Both of these are unlikely to happen at an earlier era when Buddhism could spread as Rome and Persia were at their Zenith, back then. The best option for spread is hence, through Europe, which was more conducive for a Conversion to Buddhism as they had many Pagan religions and an integration of Buddhism is easy. Zoroastrian Persia already had a structured Monotheistic religion with strong doctrines and philosophies, already, and may be impossible to convert, unless under a converted Seleucid or a Bactrian Greek annexation. So Persia could remain a patch while the lands around it, from West Africa to Kazakhstan could be Buddhist.
 
... The best option for spread is hence, through Europe, which was more conducive for a Conversion to Buddhism as they had many Pagan religions and an integration of Buddhism is easy.
The syncretism of Buddhism and Norse faith would be weird.

I could see some connections being made between the time Odin sacrificed himself to himself by hanging from the world tree for nine days and meditation.

Though the five-ish war gods seems like a poor fit.
 
If Buddhism spread into the greater Hellenic World it would be a syncretic form of Buddhism mixed with Hellenism, Kemeticism, and other polytheisms. We have examples of the Indo-Greeks where Herakles became the protector of the Buddha.
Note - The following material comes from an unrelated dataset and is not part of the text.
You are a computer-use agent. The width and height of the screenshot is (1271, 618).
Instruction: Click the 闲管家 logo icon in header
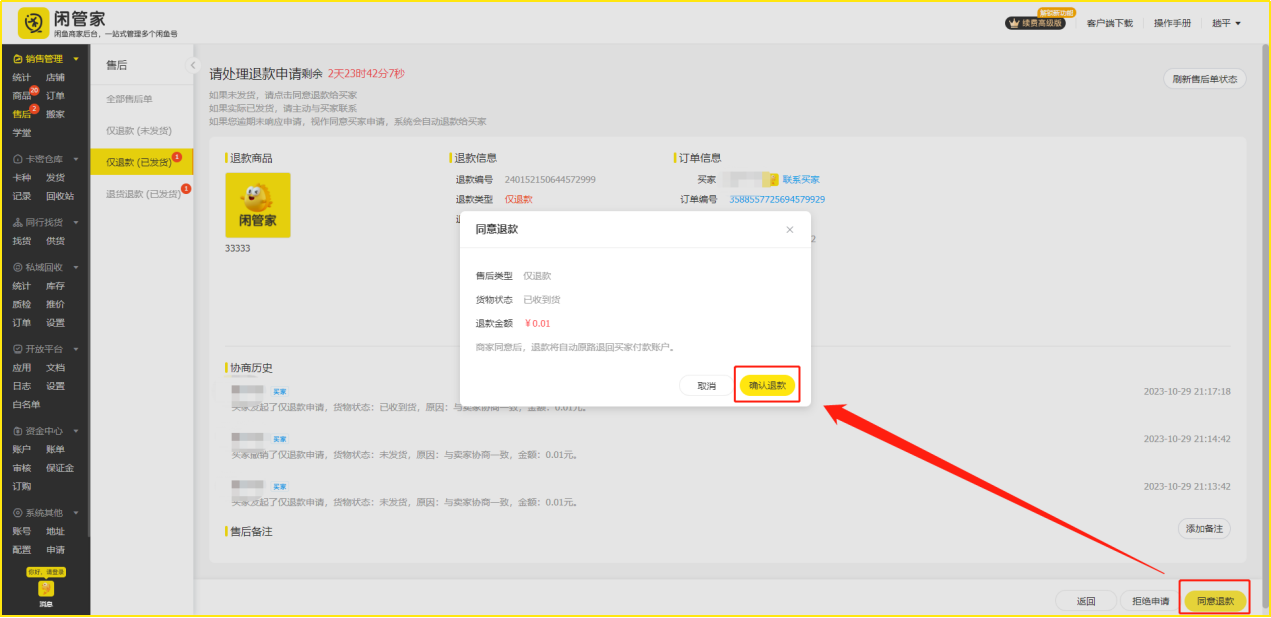(x=34, y=23)
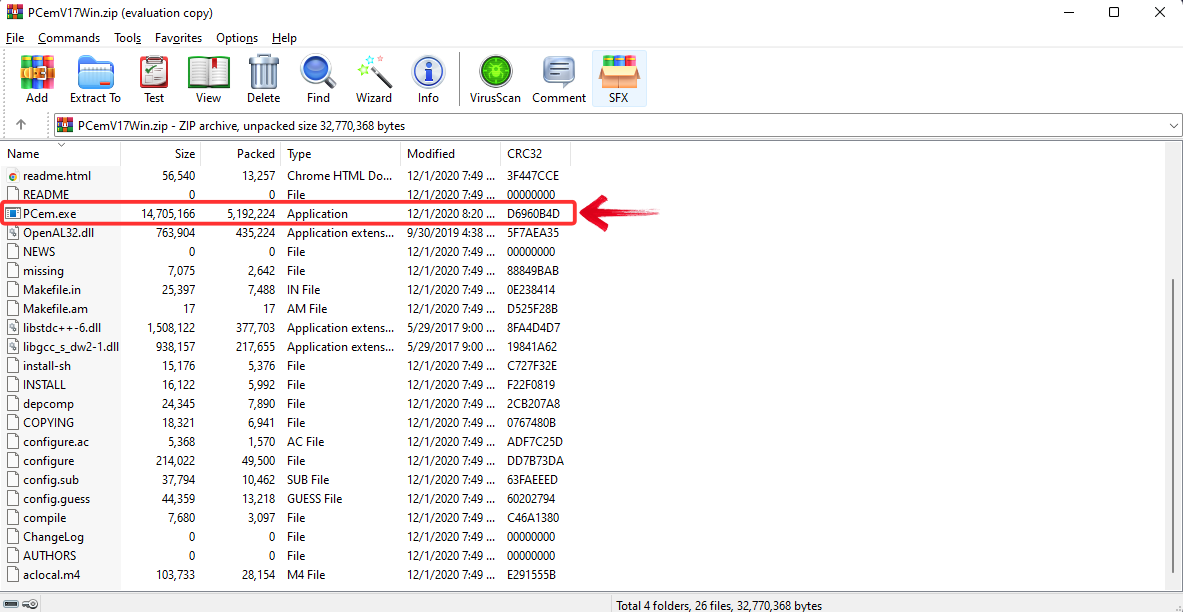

I imagine it would be like Japan or China. Where you would see a blend of them. Buddhism is rather pluralistic in that regard.
 

Deleted member 154680

Greek Buddhism is the closest that comes to this prompt. Greeks in Afghanistan and Indus Valley did actually convert to Buddhism and a more flourishing civilization there would have ensured a contact with their Western counterparts. Which would mean Greek Buddhism spreading through Hellenic base, into Europe. And in the Ptolemaic Egypt (and then into North Africa), it would spread as a mix of Kemetism and Buddhism, which could go further into Iberia and Gaul, as that route is a more convenient one.

So any Buddhism that arrives into Europe would already be a mix with Greek and Egyptian religions. Further mix is interesting.
 
Buddhism makes its way till Roman empire through Buddhist Greeks who wish to spread it in their homeland, and it catches up due to its blending of Polytheistic religions of Mediterranean and Buddhist ideals along with some Stoicism added in to make it popular
 
If Buddhism spread into the greater Hellenic World it would be a syncretic form of Buddhism mixed with Hellenism, Kemeticism, and other polytheisms. We have examples of the Indo-Greeks where Herakles became the protector of the Buddha.

I imagine it would be like Japan or China. Where you would see a blend of them. Buddhism is rather pluralistic in that regard.

Depends on the form of Buddhism to be honest. Mahayana Buddhism is theistic and could tie in with some of the pagan traditions. Theravada, on the other hand, is very close in philosophy to Stoicism.
 
Depends on the form of Buddhism to be honest. Mahayana Buddhism is theistic and could tie in with some of the pagan traditions. Theravada, on the other hand, is very close in philosophy to Stoicism.
Stoicism was a philosophy that complimented traditional polytheistic religions easily enough. So perhaps Therevada could cooperate with Stoic ideals and merge well there?

I am not sure which tradition Greek Buddhism fell into, but it is also important to realize that the classical world corresponded with the early Buddhist schools, there were 18 to 20 different schools depending on the source. Its entirely possibly that as Buddhism spreads west in this timeline that the schools that died out in our timeline survive and evolve such as the Pudgalavada, Dharmaguptaka, or the Ekavyāvahārika just to name some of them.